(Beginning of Provided information)
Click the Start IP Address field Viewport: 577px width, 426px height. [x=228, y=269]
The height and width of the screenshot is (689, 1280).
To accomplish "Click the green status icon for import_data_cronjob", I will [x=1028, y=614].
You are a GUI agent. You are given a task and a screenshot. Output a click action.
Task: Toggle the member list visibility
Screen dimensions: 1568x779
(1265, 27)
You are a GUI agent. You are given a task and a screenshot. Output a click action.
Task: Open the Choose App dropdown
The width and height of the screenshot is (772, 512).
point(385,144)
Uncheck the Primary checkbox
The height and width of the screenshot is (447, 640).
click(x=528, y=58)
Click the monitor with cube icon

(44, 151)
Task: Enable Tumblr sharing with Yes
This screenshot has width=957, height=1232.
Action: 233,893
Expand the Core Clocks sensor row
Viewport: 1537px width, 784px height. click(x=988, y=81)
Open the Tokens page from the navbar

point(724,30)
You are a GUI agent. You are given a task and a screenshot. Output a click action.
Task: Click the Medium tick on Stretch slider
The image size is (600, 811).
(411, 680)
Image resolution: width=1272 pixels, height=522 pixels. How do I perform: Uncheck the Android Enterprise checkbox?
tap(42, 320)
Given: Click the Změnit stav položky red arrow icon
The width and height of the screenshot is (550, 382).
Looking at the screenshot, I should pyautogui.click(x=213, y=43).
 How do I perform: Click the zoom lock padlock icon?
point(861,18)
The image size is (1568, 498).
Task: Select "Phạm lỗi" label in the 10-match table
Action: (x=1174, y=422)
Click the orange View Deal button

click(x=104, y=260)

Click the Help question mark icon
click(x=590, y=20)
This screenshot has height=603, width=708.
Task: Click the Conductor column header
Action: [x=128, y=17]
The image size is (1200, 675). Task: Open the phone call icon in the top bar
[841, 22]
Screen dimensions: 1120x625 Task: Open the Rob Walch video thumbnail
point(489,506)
(End of Provided information)
_What is required_
Write every record out again, unaltered.

_Solution to the exercise_
Click the Start IP Address field Viewport: 577px width, 426px height. [x=228, y=269]
The height and width of the screenshot is (689, 1280).
To accomplish "Click the green status icon for import_data_cronjob", I will [x=1028, y=614].
You are a GUI agent. You are given a task and a screenshot. Output a click action.
Task: Toggle the member list visibility
Screen dimensions: 1568x779
(1265, 27)
You are a GUI agent. You are given a task and a screenshot. Output a click action.
Task: Open the Choose App dropdown
The width and height of the screenshot is (772, 512).
point(385,144)
Uncheck the Primary checkbox
The height and width of the screenshot is (447, 640).
click(x=528, y=58)
Click the monitor with cube icon

(44, 151)
Task: Enable Tumblr sharing with Yes
This screenshot has width=957, height=1232.
Action: 233,893
Expand the Core Clocks sensor row
Viewport: 1537px width, 784px height. click(x=988, y=81)
Open the Tokens page from the navbar

point(724,30)
You are a GUI agent. You are given a task and a screenshot. Output a click action.
Task: Click the Medium tick on Stretch slider
The image size is (600, 811).
(411, 680)
Image resolution: width=1272 pixels, height=522 pixels. How do I perform: Uncheck the Android Enterprise checkbox?
tap(42, 320)
Given: Click the Změnit stav položky red arrow icon
The width and height of the screenshot is (550, 382).
Looking at the screenshot, I should pyautogui.click(x=213, y=43).
 How do I perform: Click the zoom lock padlock icon?
point(861,18)
The image size is (1568, 498).
Task: Select "Phạm lỗi" label in the 10-match table
Action: (x=1174, y=422)
Click the orange View Deal button

click(x=104, y=260)

Click the Help question mark icon
click(x=590, y=20)
This screenshot has height=603, width=708.
Task: Click the Conductor column header
Action: [x=128, y=17]
The image size is (1200, 675). Task: Open the phone call icon in the top bar
[841, 22]
Screen dimensions: 1120x625 Task: Open the Rob Walch video thumbnail
point(489,506)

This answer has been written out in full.